> DIRECTIONS:
Note how many lines in these entries contain "input", and reply with that number alone.

> RECORDED DATA:
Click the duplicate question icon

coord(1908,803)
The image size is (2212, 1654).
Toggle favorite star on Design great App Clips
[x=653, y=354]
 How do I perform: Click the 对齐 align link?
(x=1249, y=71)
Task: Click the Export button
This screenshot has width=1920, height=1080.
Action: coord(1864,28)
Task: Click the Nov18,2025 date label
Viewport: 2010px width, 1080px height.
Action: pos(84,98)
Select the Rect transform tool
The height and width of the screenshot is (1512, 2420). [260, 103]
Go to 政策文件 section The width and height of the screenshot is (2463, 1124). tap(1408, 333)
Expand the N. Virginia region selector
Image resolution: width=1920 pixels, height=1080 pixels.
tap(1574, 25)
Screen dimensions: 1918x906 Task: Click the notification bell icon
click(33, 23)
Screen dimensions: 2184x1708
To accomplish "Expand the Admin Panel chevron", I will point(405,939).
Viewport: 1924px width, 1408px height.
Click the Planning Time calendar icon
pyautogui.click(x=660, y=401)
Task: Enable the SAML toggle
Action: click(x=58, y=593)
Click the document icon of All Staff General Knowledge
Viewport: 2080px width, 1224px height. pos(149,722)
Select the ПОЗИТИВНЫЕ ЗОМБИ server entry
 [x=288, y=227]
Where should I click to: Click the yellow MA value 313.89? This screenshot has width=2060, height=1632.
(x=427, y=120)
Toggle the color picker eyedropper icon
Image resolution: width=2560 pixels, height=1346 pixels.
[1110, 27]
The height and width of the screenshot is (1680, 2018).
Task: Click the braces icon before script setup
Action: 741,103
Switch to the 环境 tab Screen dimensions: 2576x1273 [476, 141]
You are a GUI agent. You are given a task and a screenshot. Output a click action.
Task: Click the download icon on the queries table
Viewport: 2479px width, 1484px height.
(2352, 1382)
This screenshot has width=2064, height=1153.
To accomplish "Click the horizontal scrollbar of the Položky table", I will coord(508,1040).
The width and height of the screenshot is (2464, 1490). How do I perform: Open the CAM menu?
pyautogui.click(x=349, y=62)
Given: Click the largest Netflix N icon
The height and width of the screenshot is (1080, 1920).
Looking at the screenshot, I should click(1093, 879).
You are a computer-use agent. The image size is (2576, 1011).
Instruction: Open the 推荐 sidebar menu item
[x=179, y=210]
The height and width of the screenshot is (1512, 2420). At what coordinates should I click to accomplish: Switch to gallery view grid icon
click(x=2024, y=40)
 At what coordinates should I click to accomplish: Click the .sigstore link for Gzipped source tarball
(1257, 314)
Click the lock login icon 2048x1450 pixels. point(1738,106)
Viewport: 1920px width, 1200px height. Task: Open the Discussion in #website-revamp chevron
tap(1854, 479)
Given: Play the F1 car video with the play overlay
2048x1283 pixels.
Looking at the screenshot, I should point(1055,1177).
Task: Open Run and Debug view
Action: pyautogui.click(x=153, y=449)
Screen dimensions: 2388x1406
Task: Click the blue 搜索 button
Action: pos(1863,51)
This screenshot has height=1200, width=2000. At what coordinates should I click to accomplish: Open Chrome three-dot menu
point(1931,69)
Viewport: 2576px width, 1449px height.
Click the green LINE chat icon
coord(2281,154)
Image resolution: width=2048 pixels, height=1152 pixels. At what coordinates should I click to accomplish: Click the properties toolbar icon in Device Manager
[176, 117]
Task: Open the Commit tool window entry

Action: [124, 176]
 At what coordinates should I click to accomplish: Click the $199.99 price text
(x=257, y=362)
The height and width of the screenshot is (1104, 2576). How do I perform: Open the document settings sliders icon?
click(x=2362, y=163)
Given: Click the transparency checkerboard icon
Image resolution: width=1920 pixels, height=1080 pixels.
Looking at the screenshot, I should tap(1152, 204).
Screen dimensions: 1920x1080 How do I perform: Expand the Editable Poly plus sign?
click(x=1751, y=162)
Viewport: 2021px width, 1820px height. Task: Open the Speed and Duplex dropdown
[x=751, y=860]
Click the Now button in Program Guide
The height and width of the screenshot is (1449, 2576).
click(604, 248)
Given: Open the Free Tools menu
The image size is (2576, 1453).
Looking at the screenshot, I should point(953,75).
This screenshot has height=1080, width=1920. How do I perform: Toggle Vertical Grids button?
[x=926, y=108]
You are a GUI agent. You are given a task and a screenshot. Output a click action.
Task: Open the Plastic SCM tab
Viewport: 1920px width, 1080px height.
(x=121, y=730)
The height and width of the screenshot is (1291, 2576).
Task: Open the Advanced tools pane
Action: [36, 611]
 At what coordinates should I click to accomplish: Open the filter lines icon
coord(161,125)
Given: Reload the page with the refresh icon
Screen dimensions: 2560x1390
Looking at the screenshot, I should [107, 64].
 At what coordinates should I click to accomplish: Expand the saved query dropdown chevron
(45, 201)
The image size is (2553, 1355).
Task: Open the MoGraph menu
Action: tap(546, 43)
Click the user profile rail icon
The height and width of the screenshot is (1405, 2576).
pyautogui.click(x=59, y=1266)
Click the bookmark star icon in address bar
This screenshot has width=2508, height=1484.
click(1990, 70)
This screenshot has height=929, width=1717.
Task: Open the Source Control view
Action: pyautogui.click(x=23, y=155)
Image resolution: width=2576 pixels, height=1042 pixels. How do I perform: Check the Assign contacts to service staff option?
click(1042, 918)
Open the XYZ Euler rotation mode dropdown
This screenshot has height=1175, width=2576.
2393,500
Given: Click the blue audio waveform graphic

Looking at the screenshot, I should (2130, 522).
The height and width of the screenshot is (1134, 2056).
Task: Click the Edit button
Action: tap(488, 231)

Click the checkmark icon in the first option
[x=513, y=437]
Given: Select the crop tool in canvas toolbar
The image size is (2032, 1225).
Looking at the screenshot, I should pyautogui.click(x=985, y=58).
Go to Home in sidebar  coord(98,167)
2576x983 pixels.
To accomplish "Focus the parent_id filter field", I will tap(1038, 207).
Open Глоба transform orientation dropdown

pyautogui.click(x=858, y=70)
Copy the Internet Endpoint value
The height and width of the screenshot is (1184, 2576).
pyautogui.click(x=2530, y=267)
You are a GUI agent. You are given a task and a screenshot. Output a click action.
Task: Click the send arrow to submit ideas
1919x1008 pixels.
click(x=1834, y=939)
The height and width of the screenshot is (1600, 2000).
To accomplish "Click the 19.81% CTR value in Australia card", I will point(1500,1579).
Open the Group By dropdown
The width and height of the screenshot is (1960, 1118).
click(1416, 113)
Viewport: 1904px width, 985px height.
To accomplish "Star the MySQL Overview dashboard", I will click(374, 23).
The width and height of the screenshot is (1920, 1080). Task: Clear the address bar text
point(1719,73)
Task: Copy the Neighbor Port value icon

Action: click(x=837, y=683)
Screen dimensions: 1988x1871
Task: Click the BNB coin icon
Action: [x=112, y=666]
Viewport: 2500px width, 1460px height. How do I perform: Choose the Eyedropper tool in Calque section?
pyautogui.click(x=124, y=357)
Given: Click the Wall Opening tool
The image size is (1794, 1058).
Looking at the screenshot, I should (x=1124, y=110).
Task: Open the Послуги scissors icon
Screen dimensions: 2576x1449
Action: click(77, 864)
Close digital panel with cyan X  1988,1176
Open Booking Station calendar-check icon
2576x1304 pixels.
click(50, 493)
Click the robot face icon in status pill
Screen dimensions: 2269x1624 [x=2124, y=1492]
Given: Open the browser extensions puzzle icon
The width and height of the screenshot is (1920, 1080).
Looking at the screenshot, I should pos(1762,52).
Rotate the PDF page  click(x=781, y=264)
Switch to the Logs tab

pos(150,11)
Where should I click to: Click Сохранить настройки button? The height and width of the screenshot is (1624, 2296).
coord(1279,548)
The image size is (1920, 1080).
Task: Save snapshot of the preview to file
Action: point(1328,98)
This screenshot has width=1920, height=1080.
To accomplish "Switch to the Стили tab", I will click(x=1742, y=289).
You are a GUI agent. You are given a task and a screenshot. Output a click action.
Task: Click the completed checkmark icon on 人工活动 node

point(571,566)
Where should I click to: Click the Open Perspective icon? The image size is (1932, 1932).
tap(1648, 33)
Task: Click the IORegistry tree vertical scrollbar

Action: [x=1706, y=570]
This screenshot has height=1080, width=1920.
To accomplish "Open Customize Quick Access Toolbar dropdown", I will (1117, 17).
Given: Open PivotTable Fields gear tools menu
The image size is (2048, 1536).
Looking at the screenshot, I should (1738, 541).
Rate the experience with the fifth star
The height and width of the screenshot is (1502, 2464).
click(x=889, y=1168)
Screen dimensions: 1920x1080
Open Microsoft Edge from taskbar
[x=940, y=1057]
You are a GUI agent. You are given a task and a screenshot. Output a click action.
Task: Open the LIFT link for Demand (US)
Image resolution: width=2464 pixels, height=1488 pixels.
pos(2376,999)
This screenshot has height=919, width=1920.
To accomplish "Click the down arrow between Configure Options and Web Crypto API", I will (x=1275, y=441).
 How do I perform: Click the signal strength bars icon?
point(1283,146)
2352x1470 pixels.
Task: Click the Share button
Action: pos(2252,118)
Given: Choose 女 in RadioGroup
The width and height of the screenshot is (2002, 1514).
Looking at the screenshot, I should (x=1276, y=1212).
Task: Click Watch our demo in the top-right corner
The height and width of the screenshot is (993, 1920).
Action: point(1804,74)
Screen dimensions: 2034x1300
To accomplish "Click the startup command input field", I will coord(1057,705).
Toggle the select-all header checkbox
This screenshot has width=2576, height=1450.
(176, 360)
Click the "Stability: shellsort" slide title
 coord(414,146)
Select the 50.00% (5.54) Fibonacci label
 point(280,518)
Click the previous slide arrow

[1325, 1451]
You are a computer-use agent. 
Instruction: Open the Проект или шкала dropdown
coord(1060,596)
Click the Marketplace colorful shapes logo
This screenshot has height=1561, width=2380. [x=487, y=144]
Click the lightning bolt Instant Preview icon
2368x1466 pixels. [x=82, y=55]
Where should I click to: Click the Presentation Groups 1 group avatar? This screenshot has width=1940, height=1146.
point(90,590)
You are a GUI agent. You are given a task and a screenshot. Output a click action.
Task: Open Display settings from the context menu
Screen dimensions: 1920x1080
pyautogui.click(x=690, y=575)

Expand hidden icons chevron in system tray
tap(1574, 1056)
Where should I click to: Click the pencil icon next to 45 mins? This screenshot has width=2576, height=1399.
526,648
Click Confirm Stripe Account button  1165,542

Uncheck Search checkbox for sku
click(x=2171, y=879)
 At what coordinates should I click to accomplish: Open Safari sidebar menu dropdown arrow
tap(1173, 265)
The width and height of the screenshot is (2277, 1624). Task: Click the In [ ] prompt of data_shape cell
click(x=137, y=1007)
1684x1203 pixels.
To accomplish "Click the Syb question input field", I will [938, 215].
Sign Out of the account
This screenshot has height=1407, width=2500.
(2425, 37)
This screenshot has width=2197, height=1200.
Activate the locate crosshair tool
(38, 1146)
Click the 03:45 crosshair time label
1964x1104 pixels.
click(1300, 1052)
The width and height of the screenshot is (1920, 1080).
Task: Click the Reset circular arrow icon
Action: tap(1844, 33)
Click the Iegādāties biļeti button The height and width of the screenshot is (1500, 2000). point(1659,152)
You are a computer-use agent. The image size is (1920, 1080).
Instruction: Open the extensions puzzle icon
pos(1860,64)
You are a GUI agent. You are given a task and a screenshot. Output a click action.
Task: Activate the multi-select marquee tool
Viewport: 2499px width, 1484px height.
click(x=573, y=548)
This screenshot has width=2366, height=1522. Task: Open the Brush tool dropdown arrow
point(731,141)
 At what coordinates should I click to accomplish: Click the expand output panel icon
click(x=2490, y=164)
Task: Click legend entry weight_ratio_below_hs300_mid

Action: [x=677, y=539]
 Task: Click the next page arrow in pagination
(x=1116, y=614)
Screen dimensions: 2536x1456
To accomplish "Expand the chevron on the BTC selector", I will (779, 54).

> WRITTEN ANSWER:
2